▶ **TASK PROMPT**: Give the number of lines in the records below that hold "browser"; nothing else is needed.

▶ **INPUT RECORDS**:
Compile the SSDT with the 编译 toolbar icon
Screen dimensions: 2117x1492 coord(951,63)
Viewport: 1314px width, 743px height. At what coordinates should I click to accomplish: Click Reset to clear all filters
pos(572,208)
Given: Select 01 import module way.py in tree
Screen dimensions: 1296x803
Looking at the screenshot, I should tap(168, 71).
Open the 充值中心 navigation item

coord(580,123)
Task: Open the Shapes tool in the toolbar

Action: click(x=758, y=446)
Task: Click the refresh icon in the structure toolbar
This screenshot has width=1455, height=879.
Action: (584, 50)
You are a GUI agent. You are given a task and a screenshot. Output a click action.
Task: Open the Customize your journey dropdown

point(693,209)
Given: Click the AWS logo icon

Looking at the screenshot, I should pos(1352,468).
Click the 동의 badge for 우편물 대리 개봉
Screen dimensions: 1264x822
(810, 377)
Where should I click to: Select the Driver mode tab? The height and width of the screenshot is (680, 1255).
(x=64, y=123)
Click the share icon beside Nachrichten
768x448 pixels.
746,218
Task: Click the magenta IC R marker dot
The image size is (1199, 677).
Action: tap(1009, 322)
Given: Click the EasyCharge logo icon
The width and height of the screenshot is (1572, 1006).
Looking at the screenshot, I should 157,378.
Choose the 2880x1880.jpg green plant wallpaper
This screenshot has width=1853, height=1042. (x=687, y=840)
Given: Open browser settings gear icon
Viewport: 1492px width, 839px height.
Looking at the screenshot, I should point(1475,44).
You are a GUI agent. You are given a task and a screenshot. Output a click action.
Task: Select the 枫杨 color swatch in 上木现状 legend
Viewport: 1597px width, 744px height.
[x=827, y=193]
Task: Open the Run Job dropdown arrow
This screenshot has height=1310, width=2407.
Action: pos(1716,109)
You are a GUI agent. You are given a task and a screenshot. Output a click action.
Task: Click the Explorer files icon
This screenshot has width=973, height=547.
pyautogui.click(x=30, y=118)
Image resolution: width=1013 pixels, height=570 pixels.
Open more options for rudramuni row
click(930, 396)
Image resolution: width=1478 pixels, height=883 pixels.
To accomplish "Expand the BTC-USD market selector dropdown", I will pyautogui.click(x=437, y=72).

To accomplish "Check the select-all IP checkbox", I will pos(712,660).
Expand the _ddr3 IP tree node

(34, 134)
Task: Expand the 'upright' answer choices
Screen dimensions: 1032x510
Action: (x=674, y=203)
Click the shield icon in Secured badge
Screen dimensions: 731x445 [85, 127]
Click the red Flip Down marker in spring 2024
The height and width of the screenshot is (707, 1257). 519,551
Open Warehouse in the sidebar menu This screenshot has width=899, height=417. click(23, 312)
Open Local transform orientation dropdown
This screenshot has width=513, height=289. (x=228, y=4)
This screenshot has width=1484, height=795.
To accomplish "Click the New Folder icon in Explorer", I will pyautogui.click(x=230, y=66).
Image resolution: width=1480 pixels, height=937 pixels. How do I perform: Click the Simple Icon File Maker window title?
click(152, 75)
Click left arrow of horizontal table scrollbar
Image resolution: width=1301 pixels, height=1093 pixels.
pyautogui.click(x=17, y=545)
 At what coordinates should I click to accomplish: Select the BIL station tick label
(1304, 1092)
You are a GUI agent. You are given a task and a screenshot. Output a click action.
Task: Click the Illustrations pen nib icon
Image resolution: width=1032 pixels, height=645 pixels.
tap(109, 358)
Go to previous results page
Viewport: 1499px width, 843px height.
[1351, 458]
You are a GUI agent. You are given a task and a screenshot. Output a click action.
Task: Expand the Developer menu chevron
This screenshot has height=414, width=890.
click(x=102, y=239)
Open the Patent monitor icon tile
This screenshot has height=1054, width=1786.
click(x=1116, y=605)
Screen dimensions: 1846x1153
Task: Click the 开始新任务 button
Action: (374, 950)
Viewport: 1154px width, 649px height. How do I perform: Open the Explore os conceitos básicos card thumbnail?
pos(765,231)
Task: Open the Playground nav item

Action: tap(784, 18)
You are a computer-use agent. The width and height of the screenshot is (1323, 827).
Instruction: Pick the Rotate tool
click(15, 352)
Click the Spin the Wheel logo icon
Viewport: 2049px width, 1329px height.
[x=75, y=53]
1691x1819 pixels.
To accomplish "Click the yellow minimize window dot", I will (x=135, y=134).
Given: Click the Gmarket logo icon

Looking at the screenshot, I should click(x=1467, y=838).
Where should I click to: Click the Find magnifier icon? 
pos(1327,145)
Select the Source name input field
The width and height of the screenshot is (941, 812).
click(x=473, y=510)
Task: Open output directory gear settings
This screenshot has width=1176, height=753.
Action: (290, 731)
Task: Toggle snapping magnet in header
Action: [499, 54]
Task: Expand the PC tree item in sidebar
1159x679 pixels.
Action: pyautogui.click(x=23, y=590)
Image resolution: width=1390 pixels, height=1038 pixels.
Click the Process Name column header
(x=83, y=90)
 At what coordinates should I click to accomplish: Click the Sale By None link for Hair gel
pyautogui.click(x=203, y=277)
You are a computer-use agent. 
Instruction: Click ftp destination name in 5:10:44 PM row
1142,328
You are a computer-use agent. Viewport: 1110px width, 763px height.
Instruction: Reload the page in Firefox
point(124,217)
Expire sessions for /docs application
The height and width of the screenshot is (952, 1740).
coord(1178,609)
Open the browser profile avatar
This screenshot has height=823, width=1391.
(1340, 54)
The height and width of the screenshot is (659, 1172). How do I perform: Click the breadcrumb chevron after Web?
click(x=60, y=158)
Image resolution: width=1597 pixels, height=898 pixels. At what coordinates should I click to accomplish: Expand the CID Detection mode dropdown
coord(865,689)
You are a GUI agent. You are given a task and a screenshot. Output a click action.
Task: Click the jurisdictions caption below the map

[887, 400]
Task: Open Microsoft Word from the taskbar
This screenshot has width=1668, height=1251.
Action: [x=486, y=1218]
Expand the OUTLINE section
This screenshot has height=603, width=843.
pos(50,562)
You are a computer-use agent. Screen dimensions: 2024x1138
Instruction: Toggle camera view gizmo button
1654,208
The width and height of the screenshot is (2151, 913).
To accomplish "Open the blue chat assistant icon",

▶ **YOUR SOLUTION**: 2